Pada saat melihat dunia ini, kita tidak ikut hanyut dan binasa karena kita mempunyai iman yang teguh, memegang Kristus yang tidak berubah dari kemarin, sekarang, sampai selamanya. Lalu kita mempunyai pengharapan akan apa yang Kristus janjikan pada kita. Jika Allah telah berjanji, maka kita berani berharap. Pengharapan kita adalah janji Tuhan yang tidak berubah. Beriman akan mengalahkan dunia. Berpengharapan akan melihat dan menikmati dunia yang akan datang. Tetapi kasih bukan hanya mengalahkan dunia, bukan melarikan diri dari bencana dunia, bukan hanya menang atas guncangan; kasih adalah berbalik masuk ke dalam dunia untuk menolong mereka. Banyak orang yang menjadi Kristen untuk dirinya sendiri. Ketika seseorang mendapat sesuatu dari Tuhan, mengorbankan dirinya kembali ke dunia untuk menolong orang yang jatuh dalam gelombang, dalam angin topan, dalam gempa bumi, barulah itu orang yang agung. Maka, ketika engkau memiliki iman, itu belum cukup. Ketika engkau memiliki pengharapan, itu juga belum cukup. Engkau harus memiliki kasih yang mau menolong orang lain. Iman dan pengharapan tetap ada unsur egoisnya. Saya beriman karena berfaedah bagi saya. Saya berpengharapan untuk mendapat sesuatu yang saya inginkan. Tetapi ketika saya memiliki kasih, saya bukan mengharapkan, bukan mendapatkan, tetapi menyerahkan, menyangkal, memberi dan mengorbankan diri, itulah kasih. Maka kasih lebih besar dari iman dan pengharapan.

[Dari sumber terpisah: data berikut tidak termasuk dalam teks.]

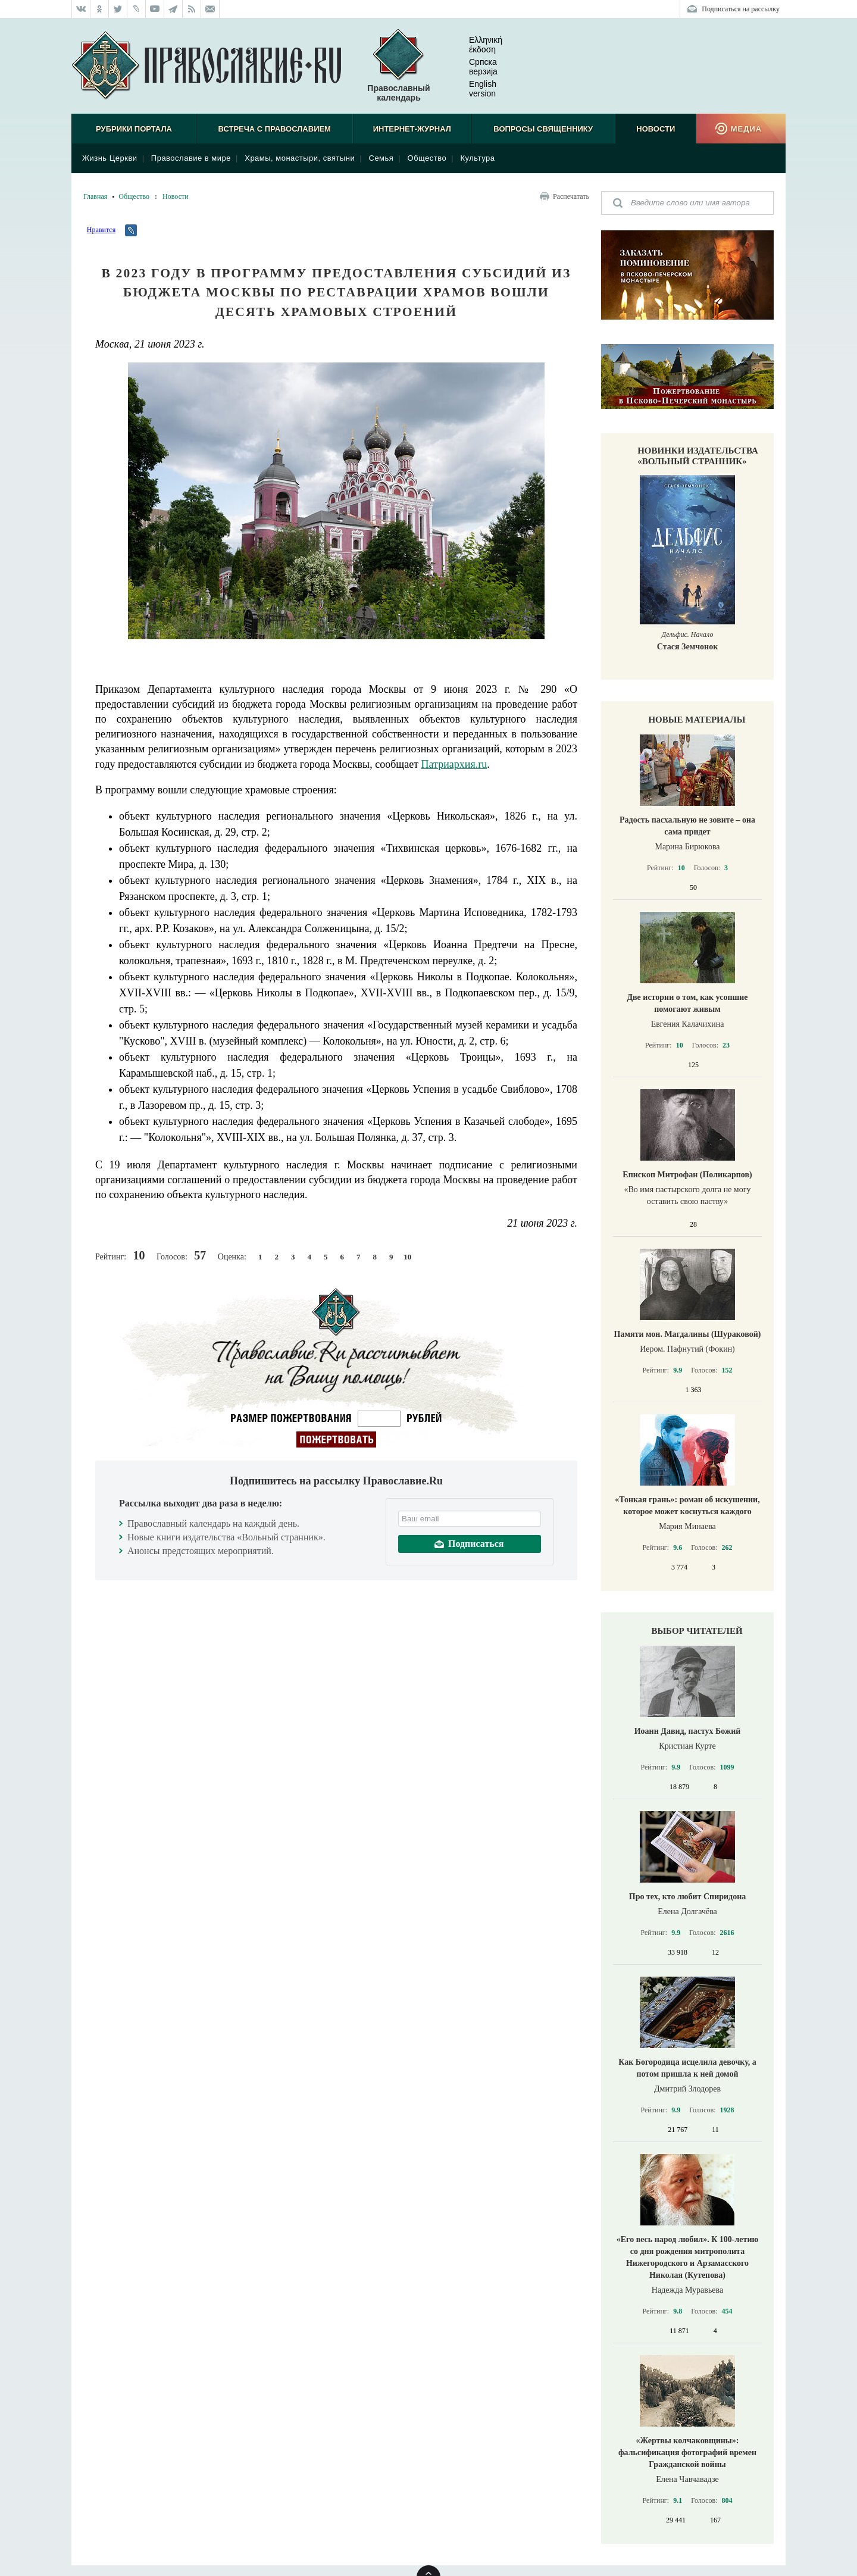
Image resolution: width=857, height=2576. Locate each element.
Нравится (101, 230)
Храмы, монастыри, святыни (300, 158)
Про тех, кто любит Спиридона (687, 1896)
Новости (655, 128)
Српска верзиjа (474, 66)
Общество (427, 158)
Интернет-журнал (412, 128)
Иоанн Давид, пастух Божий (687, 1731)
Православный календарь (398, 65)
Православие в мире (191, 158)
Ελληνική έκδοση (476, 44)
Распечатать (571, 196)
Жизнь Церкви (109, 158)
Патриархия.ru (454, 764)
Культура (477, 158)
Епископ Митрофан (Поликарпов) (687, 1174)
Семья (381, 158)
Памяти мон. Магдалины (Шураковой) (687, 1334)
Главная (95, 196)
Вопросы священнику (543, 128)
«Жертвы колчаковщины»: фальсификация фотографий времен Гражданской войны (687, 2452)
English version (473, 88)
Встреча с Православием (274, 128)
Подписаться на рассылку (741, 9)
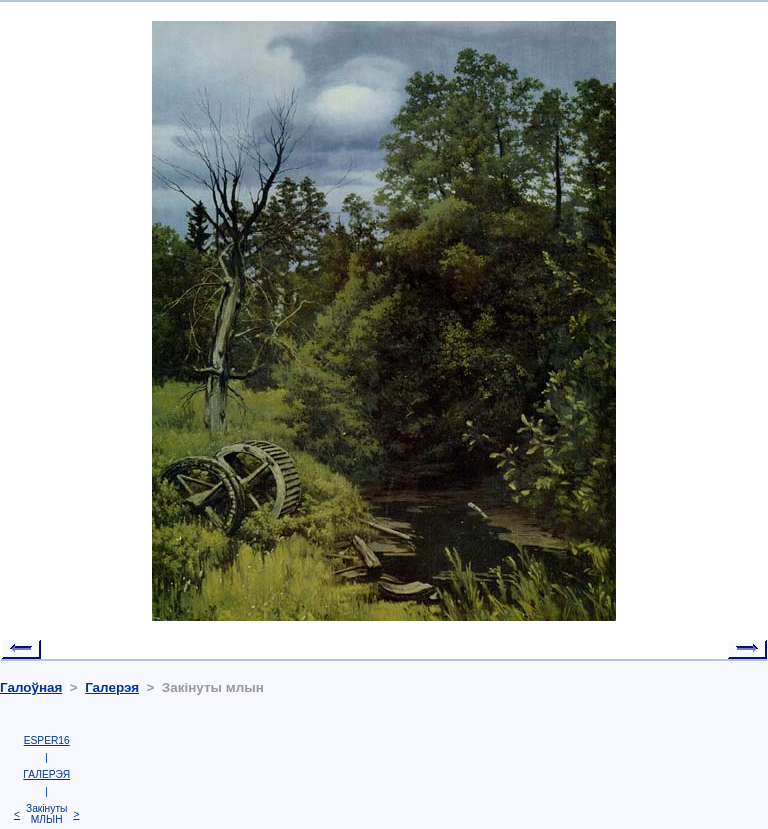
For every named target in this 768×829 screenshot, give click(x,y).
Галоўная (31, 687)
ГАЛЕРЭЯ (46, 774)
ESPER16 (47, 740)
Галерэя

Tuhan bukan iman dan pengharapan. Tuhan adalah kasih. Itu sebabnya, Tuhan yang terbesar mengisi hati kita, dan kita bersama dengan Dia hidup di dalam kekekalan, hidup di dalam kasih, dan kasih yang mengorbankan diri, menyangkal diri, serta membagi diri menjadi berkat bagi orang lain.
Apakah hidupmu untuk dirimu sendiri? Atau hidupmu untuk orang lain? Apakah hidupmu adalah hidup yang berkorban? Atau hidupmu hanya serakah untuk memperoleh sesuatu? Ketika kita belajar dari firman Tuhan, pembelajaran kita tidak akan habis-habis, karena Alkitab sangat ajaib dan dalam. Saya sudah berkhotbah hampir 63 tahun, makin khotbah makin merasa kurang mengerti karena Alkitab terlalu agung, terlalu dalam, unlimited, infinite, dan tidak terbatas. Kiranya Tuhan memberkati kita untuk menjadi orang Kristen yang memiliki cinta Tuhan yang abadi. Amin.